A prominent political data expert expects turnout in California to near 60 percent, which is on the higher end for mid-term elections but not extraordinary.
Paul Mitchell says that's because some counties, including Orange, have exciting congressional races where turnout might near presidential levels.
But voters in other California counties are casting votes for a more routine slate of statewide office as well as 11 propositions.
The registration tally translates into about 78 percent of eligible voters, the highest percentage of registered voters in a midterm election since 1950. The number is likely buoyed by a new automatic voter registration program that registers eligible people who visit the Department of Motor Vehicles unless they opt out.
Several county elections officers reported higher-than-usual activity.
San Diego County's Registrar of Voters Michael Vu said his office is expecting a 64 to 68 percent turnout. A total of 1.77 million voters were registered in San Diego County.
San Francisco Elections Director John Arntz said turnout might exceed the 61 percent reached in 2010. Voters were weighing a local measure, Proposition C, which would raise taxes on wealthy companies for homeless services.

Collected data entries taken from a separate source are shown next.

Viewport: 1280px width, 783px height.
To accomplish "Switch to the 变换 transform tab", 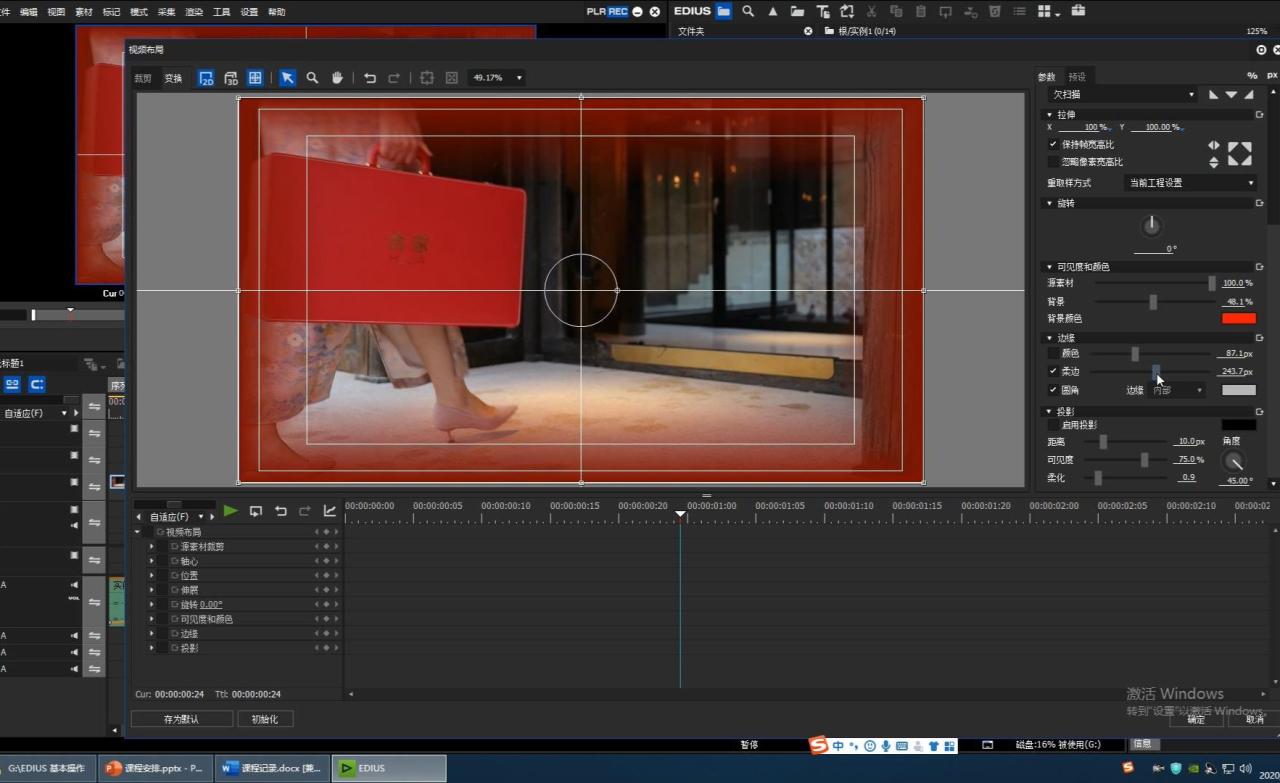I will point(173,78).
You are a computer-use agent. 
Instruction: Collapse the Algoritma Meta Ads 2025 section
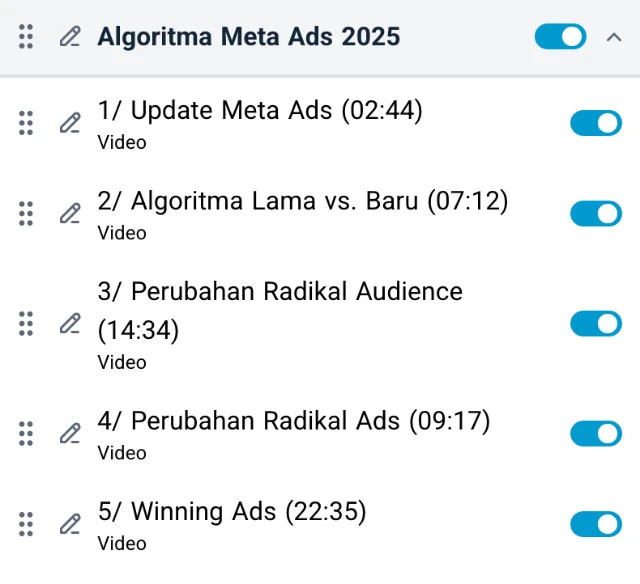[x=614, y=37]
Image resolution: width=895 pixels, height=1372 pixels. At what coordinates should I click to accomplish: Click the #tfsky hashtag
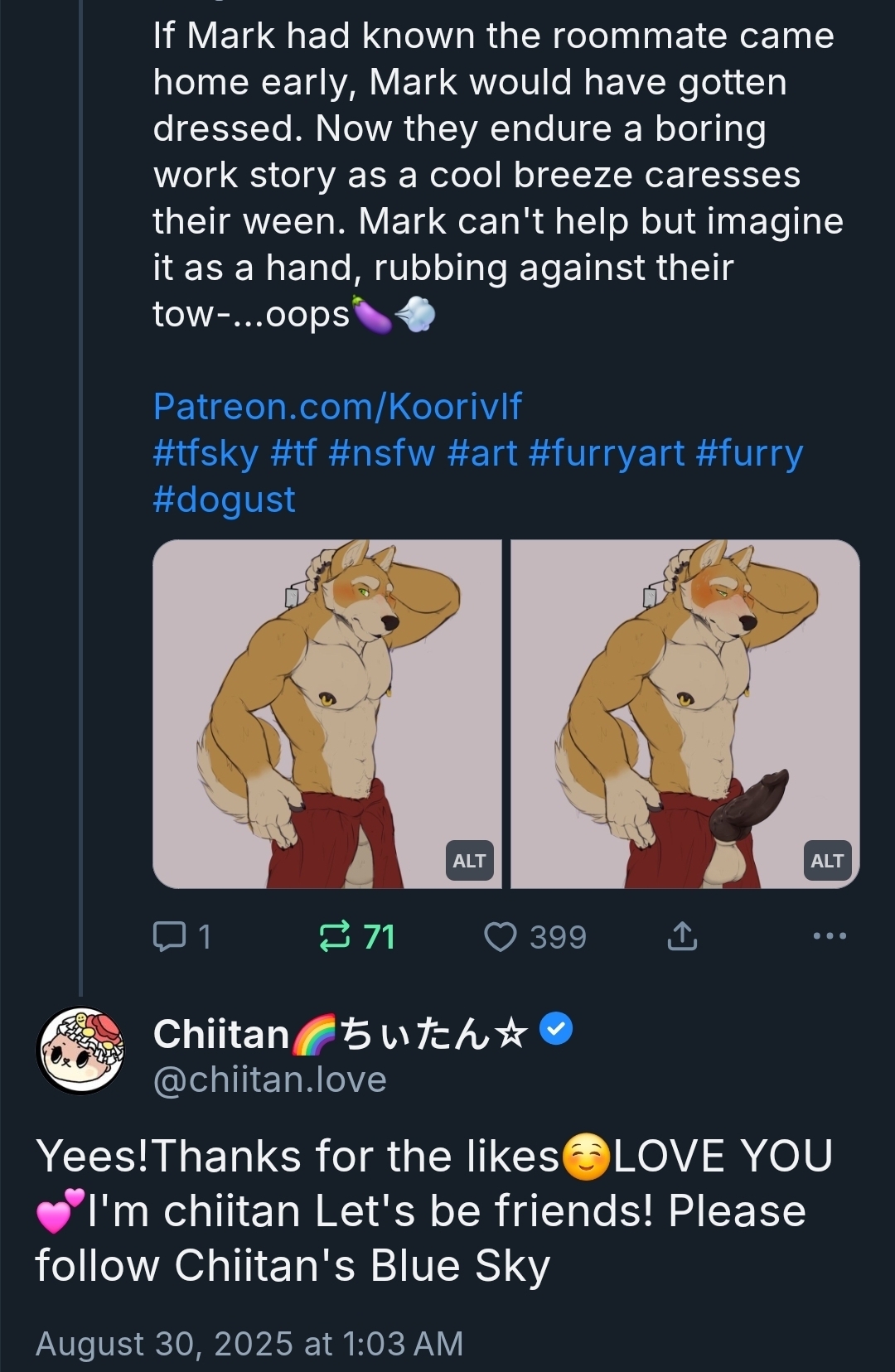click(206, 453)
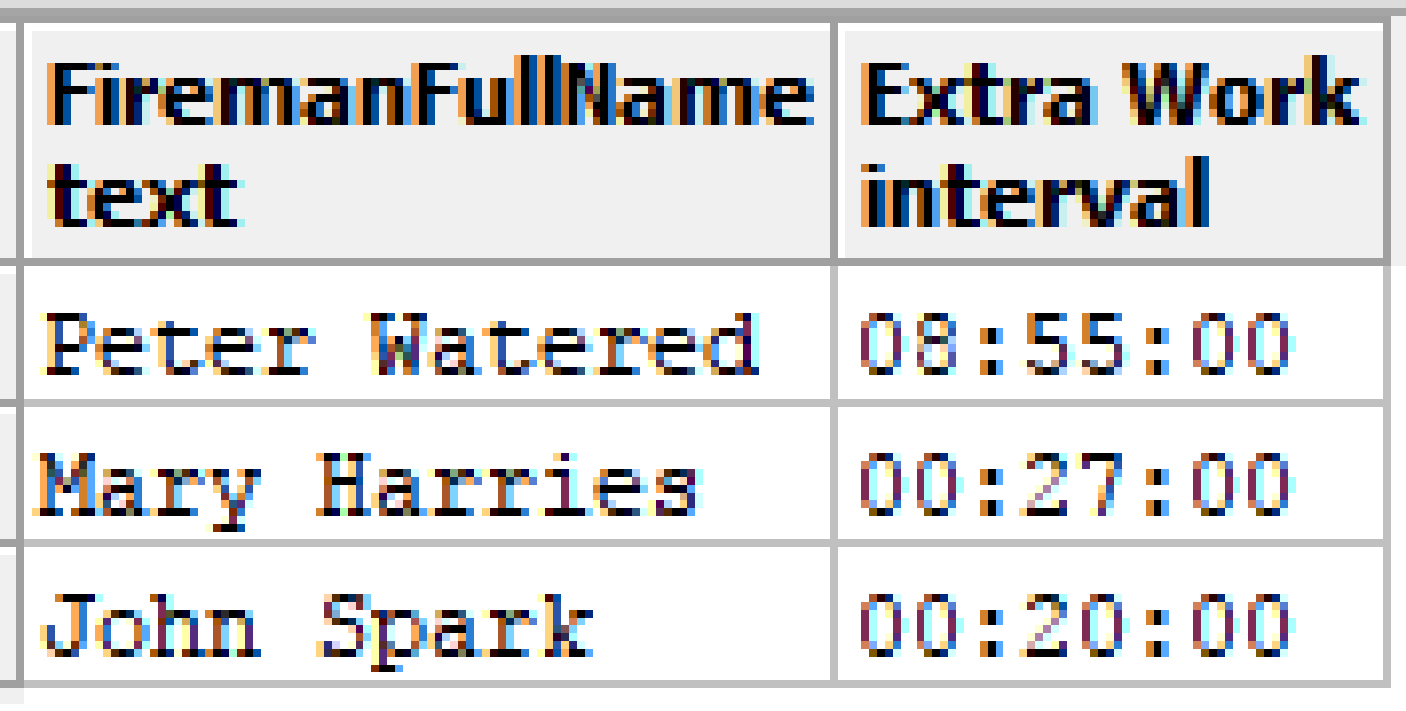The height and width of the screenshot is (711, 1406).
Task: Select the 00:27:00 interval cell
Action: (1111, 474)
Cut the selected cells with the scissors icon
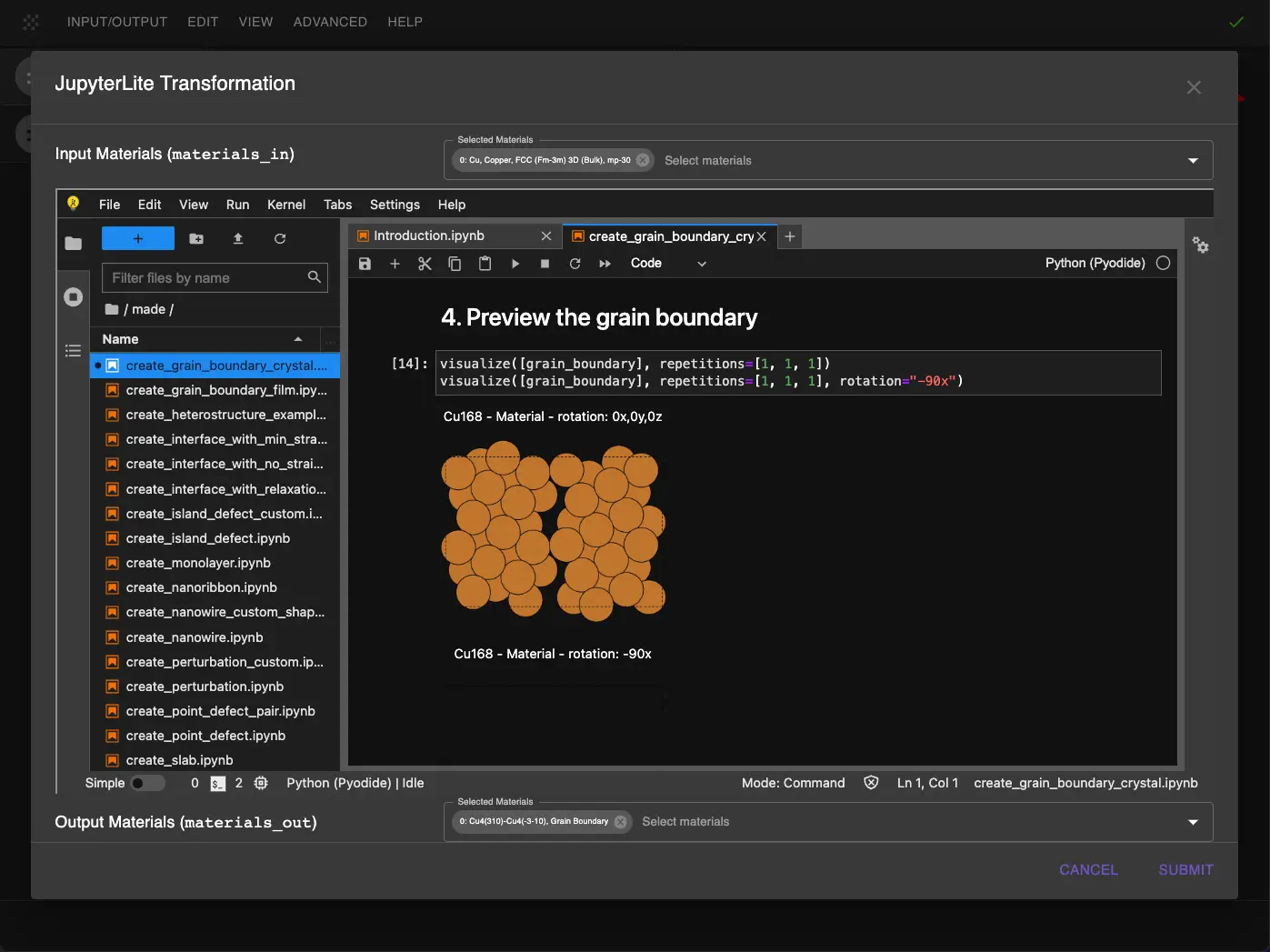Image resolution: width=1270 pixels, height=952 pixels. point(425,263)
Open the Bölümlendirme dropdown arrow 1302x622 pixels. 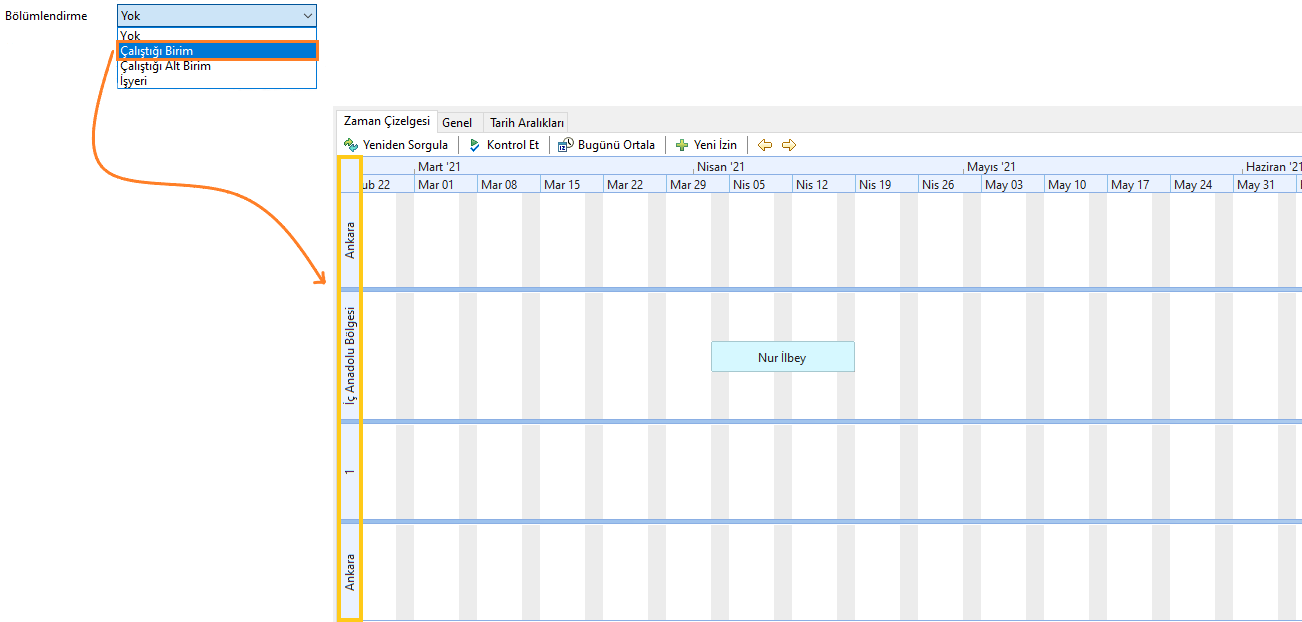307,16
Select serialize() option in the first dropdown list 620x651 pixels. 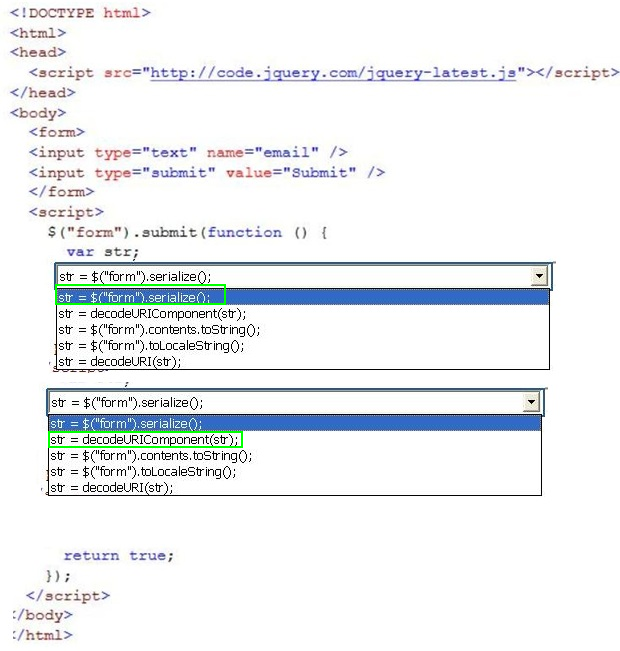pos(140,297)
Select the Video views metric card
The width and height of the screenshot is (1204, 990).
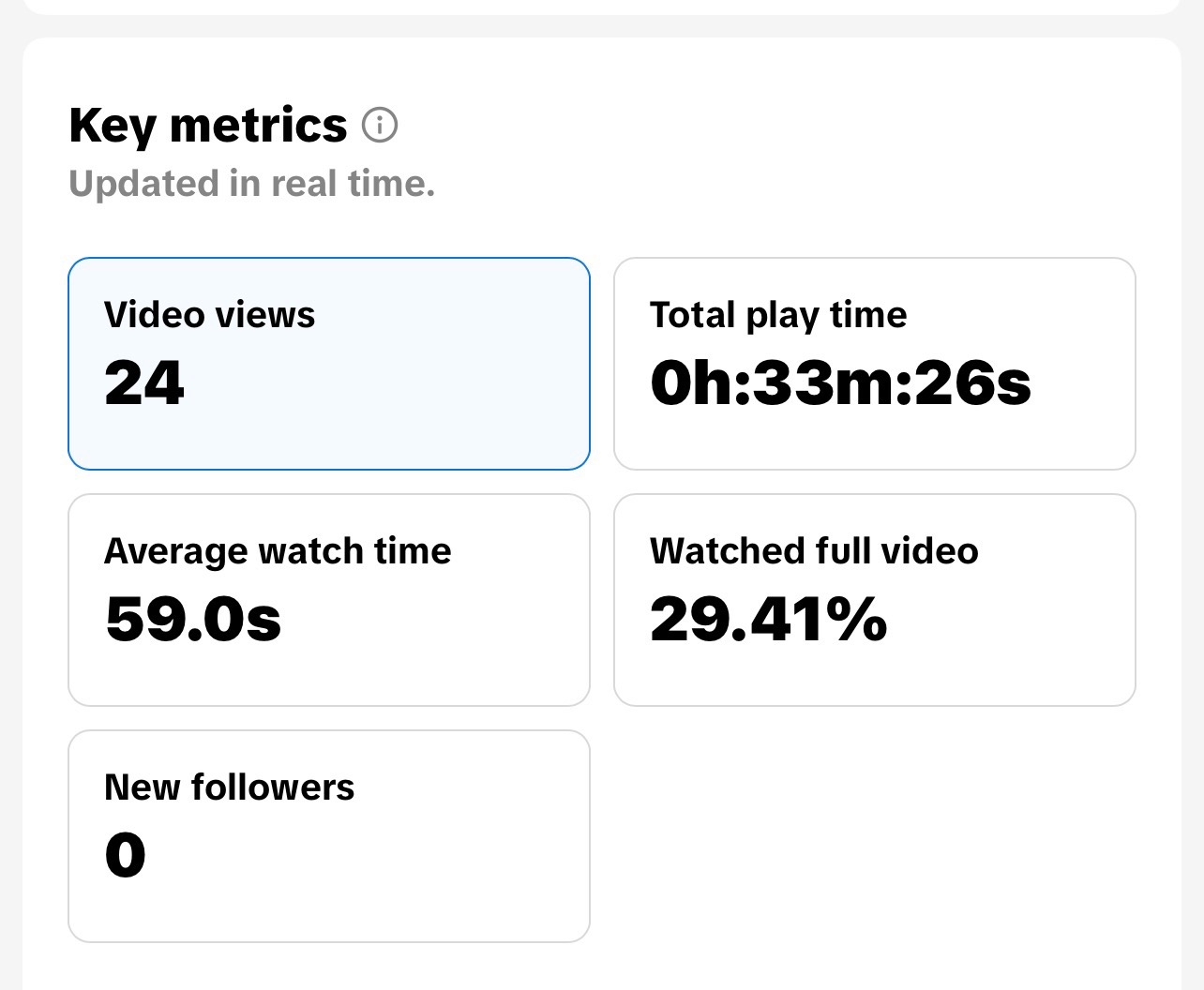pos(329,364)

Tim Dupuis, the registrar of voters in Alameda County, told the San Francisco Chronicle that turnout was expected to reach 70 percent compared with 45 percent in 2014. The county includes Oakland, where voters were choosing a mayor.
Mitchell said statewide turnout could range from 56 percent to 60 percent. He called it the tale of "two Californias."
Mitchell is vice president of the non-partisan research firm Political Data, Inc.
A spokesman with the Los Angeles County Registrar said the wait time at its headquarters in Norwalk was about two hours Tuesday. But he could not immediately confirm a Los Angeles Times reporter's account that people were receiving tickets to use the bathroom or get food without losing their spot or giving up entirely.
In Merced County, Democrats scrambled after an early morning break-in at a campaign office where computers and literature were stolen, affecting the campaign for state Senate candidate Ana Caballero.
But overall, glitches were few in a state with more than 19.6 million registered voters.